_EXERCISE REQUIREMENTS_
Could you return all of the records below, line for line and without any changes?

_Pointing records for elements and text_
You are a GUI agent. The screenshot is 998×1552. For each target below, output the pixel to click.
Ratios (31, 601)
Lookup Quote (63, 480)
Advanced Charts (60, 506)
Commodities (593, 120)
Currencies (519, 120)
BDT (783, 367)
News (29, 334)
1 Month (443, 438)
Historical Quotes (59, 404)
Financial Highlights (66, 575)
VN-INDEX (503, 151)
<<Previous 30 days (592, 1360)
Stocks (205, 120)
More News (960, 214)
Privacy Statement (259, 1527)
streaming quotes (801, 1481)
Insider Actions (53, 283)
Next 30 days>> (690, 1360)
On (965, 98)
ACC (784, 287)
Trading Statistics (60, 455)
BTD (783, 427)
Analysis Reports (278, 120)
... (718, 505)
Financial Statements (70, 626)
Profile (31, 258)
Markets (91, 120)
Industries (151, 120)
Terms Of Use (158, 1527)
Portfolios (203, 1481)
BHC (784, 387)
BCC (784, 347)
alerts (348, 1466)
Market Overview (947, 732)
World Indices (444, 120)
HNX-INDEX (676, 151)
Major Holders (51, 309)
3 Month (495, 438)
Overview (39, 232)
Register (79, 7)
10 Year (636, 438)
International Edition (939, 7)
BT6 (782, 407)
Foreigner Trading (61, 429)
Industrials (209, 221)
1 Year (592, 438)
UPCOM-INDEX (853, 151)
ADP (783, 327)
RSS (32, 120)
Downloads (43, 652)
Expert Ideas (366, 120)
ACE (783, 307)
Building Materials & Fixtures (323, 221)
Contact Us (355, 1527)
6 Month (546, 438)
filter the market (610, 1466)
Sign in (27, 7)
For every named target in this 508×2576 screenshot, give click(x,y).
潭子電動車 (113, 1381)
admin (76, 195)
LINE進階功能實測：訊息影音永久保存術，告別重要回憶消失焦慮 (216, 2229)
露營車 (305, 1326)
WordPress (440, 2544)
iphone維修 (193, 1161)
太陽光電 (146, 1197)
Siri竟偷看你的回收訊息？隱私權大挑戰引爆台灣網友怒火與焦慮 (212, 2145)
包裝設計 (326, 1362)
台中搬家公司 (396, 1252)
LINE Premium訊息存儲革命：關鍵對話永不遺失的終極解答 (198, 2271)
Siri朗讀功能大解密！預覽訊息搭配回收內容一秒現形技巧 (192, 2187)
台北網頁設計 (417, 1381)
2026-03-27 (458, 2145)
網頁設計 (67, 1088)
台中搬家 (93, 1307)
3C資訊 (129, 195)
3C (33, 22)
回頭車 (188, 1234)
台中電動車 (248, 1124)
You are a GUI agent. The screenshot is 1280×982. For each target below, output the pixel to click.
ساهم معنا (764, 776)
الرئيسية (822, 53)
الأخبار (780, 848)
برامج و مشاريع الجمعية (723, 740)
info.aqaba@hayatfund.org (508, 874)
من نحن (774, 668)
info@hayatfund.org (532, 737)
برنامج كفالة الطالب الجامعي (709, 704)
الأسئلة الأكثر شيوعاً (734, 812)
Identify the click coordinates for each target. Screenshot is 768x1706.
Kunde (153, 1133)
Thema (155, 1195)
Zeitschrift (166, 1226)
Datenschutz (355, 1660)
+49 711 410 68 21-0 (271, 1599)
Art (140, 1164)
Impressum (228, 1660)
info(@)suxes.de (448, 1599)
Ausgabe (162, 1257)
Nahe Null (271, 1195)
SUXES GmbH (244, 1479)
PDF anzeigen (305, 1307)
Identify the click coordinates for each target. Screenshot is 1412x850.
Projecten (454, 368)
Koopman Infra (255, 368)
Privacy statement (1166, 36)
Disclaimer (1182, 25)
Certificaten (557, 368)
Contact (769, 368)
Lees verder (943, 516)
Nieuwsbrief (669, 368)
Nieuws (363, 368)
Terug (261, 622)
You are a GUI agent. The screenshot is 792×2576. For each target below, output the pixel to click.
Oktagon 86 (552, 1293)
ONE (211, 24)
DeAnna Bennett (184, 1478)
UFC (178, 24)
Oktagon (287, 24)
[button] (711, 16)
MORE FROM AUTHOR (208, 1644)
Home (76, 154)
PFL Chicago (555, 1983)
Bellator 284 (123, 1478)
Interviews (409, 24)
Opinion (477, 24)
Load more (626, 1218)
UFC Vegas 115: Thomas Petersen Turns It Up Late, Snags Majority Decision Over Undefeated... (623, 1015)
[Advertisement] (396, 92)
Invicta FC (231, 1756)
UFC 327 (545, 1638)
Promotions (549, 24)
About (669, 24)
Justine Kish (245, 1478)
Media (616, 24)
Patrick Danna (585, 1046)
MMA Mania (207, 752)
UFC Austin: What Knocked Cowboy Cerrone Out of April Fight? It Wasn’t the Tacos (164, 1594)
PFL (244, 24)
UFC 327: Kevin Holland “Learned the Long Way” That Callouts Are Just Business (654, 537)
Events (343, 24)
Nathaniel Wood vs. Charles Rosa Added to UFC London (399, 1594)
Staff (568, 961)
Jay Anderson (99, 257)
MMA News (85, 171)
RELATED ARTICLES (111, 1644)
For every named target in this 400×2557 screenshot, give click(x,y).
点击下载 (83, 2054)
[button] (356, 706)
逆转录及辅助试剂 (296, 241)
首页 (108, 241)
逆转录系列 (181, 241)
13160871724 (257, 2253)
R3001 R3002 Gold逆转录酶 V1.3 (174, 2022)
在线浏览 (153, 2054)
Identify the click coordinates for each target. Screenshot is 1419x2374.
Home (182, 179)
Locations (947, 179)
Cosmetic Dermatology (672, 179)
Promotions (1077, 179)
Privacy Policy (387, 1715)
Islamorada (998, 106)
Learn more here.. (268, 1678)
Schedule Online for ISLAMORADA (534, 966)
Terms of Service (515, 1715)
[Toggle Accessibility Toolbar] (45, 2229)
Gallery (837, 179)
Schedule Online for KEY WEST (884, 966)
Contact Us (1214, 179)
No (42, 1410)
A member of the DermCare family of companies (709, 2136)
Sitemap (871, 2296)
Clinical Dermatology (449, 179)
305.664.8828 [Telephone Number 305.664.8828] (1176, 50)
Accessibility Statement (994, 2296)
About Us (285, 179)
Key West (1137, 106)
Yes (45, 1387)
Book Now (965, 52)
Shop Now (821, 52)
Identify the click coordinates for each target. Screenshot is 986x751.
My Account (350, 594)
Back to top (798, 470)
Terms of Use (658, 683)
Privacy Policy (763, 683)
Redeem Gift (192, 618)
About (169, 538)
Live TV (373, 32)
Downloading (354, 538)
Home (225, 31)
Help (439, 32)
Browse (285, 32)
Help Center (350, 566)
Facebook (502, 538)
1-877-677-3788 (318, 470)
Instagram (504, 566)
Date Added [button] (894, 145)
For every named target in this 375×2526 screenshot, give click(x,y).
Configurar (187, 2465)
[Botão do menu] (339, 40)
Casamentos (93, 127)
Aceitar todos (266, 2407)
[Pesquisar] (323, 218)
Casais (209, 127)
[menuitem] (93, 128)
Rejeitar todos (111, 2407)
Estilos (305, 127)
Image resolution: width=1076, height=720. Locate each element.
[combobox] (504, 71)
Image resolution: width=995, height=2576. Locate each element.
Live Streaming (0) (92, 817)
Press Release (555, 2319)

_COMPLETED TASK_
You are a GUI agent. The screenshot is 998×1552. For each target below, output the pixel to click.
Ratios (31, 601)
Lookup Quote (63, 480)
Advanced Charts (60, 506)
Commodities (593, 120)
Currencies (519, 120)
BDT (783, 367)
News (29, 334)
1 Month (443, 438)
Historical Quotes (59, 404)
Financial Highlights (66, 575)
VN-INDEX (503, 151)
<<Previous 30 days (592, 1360)
Stocks (205, 120)
More News (960, 214)
Privacy Statement (259, 1527)
streaming quotes (801, 1481)
Insider Actions (53, 283)
Next 30 days>> (690, 1360)
On (965, 98)
ACC (784, 287)
Trading Statistics (60, 455)
BTD (783, 427)
Analysis Reports (278, 120)
... (718, 505)
Financial Statements (70, 626)
Profile (31, 258)
Markets (91, 120)
Industries (151, 120)
Terms Of Use (158, 1527)
Portfolios (203, 1481)
BHC (784, 387)
BCC (784, 347)
alerts (348, 1466)
Market Overview (947, 732)
World Indices (444, 120)
HNX-INDEX (676, 151)
Major Holders (51, 309)
3 Month (495, 438)
Overview (39, 232)
Register (79, 7)
10 Year (636, 438)
International Edition (939, 7)
BT6 (782, 407)
Foreigner Trading (61, 429)
Industrials (209, 221)
1 Year (592, 438)
UPCOM-INDEX (853, 151)
ADP (783, 327)
RSS (32, 120)
Downloads (43, 652)
Expert Ideas (366, 120)
ACE (783, 307)
Building Materials & Fixtures (323, 221)
Contact Us (355, 1527)
6 Month (546, 438)
filter the market (610, 1466)
Sign in (27, 7)
For every named target in this 508×2576 screenshot, give click(x,y).
潭子電動車 (113, 1381)
admin (76, 195)
LINE進階功能實測：訊息影音永久保存術，告別重要回憶消失焦慮 (216, 2229)
露營車 (305, 1326)
WordPress (440, 2544)
iphone維修 (193, 1161)
太陽光電 (146, 1197)
Siri竟偷看你的回收訊息？隱私權大挑戰引爆台灣網友怒火與焦慮 (212, 2145)
包裝設計 (326, 1362)
台中搬家公司 (396, 1252)
LINE Premium訊息存儲革命：關鍵對話永不遺失的終極解答 (198, 2271)
Siri朗讀功能大解密！預覽訊息搭配回收內容一秒現形技巧 (192, 2187)
台北網頁設計 (417, 1381)
2026-03-27 (458, 2145)
網頁設計 (67, 1088)
台中搬家 (93, 1307)
3C資訊 (129, 195)
3C (33, 22)
回頭車 (188, 1234)
台中電動車 (248, 1124)
You are a GUI agent. The screenshot is 1280×982. For each target below, output the pixel to click.
ساهم معنا (764, 776)
الرئيسية (822, 53)
الأخبار (780, 848)
برامج و مشاريع الجمعية (723, 740)
info.aqaba@hayatfund.org (508, 874)
من نحن (774, 668)
info@hayatfund.org (532, 737)
برنامج كفالة الطالب الجامعي (709, 704)
الأسئلة الأكثر شيوعاً (734, 812)
Identify the click coordinates for each target. Screenshot is 768x1706.
Kunde (153, 1133)
Thema (155, 1195)
Zeitschrift (166, 1226)
Datenschutz (355, 1660)
+49 711 410 68 21-0 (271, 1599)
Art (140, 1164)
Impressum (228, 1660)
info(@)suxes.de (448, 1599)
Ausgabe (162, 1257)
Nahe Null (271, 1195)
SUXES GmbH (244, 1479)
PDF anzeigen (305, 1307)
Identify the click coordinates for each target. Screenshot is 1412x850.
Projecten (454, 368)
Koopman Infra (255, 368)
Privacy statement (1166, 36)
Disclaimer (1182, 25)
Certificaten (557, 368)
Contact (769, 368)
Lees verder (943, 516)
Nieuwsbrief (669, 368)
Nieuws (363, 368)
Terug (261, 622)
You are a GUI agent. The screenshot is 792×2576. For each target below, output the pixel to click.
Oktagon 86 (552, 1293)
ONE (211, 24)
DeAnna Bennett (184, 1478)
UFC (178, 24)
Oktagon (287, 24)
[button] (711, 16)
MORE FROM AUTHOR (208, 1644)
Home (76, 154)
PFL Chicago (555, 1983)
Bellator 284 (123, 1478)
Interviews (409, 24)
Opinion (477, 24)
Load more (626, 1218)
UFC Vegas 115: Thomas Petersen Turns It Up Late, Snags Majority Decision Over Undefeated... (623, 1015)
[Advertisement] (396, 92)
Invicta FC (231, 1756)
UFC 327 (545, 1638)
Promotions (549, 24)
About (669, 24)
Justine Kish (245, 1478)
Media (616, 24)
Patrick Danna (585, 1046)
MMA Mania (207, 752)
UFC Austin: What Knocked Cowboy Cerrone Out of April Fight? It Wasn’t the Tacos (164, 1594)
PFL (244, 24)
UFC 327: Kevin Holland “Learned the Long Way” That Callouts Are Just Business (654, 537)
Events (343, 24)
Nathaniel Wood vs. Charles Rosa Added to UFC London (399, 1594)
Staff (568, 961)
Jay Anderson (99, 257)
MMA News (85, 171)
RELATED ARTICLES (111, 1644)
For every named target in this 400×2557 screenshot, give click(x,y).
点击下载 (83, 2054)
[button] (356, 706)
逆转录及辅助试剂 (296, 241)
首页 (108, 241)
逆转录系列 (181, 241)
13160871724 (257, 2253)
R3001 R3002 Gold逆转录酶 V1.3 (174, 2022)
在线浏览 (153, 2054)
Identify the click coordinates for each target. Screenshot is 1419x2374.
Home (182, 179)
Locations (947, 179)
Cosmetic Dermatology (672, 179)
Promotions (1077, 179)
Privacy Policy (387, 1715)
Islamorada (998, 106)
Learn more here.. (268, 1678)
Schedule Online for ISLAMORADA (534, 966)
Terms of Service (515, 1715)
[Toggle Accessibility Toolbar] (45, 2229)
Gallery (837, 179)
Schedule Online for KEY WEST (884, 966)
Contact Us (1214, 179)
No (42, 1410)
A member of the DermCare family of companies (709, 2136)
Sitemap (871, 2296)
Clinical Dermatology (449, 179)
305.664.8828 [Telephone Number 305.664.8828] (1176, 50)
Accessibility Statement (994, 2296)
About Us (285, 179)
Key West (1137, 106)
Yes (45, 1387)
Book Now (965, 52)
Shop Now (821, 52)
Identify the click coordinates for each target. Screenshot is 986x751.
My Account (350, 594)
Back to top (798, 470)
Terms of Use (658, 683)
Privacy Policy (763, 683)
Redeem Gift (192, 618)
About (169, 538)
Live TV (373, 32)
Downloading (354, 538)
Home (225, 31)
Help (439, 32)
Browse (285, 32)
Help Center (350, 566)
Facebook (502, 538)
1-877-677-3788 (318, 470)
Instagram (504, 566)
Date Added [button] (894, 145)
For every named target in this 375×2526 screenshot, give click(x,y).
Configurar (187, 2465)
[Botão do menu] (339, 40)
Casamentos (93, 127)
Aceitar todos (266, 2407)
[Pesquisar] (323, 218)
Casais (209, 127)
[menuitem] (93, 128)
Rejeitar todos (111, 2407)
Estilos (305, 127)
Image resolution: width=1076, height=720. Locate each element.
[combobox] (504, 71)
Image resolution: width=995, height=2576. Locate each element.
Live Streaming (0) (92, 817)
Press Release (555, 2319)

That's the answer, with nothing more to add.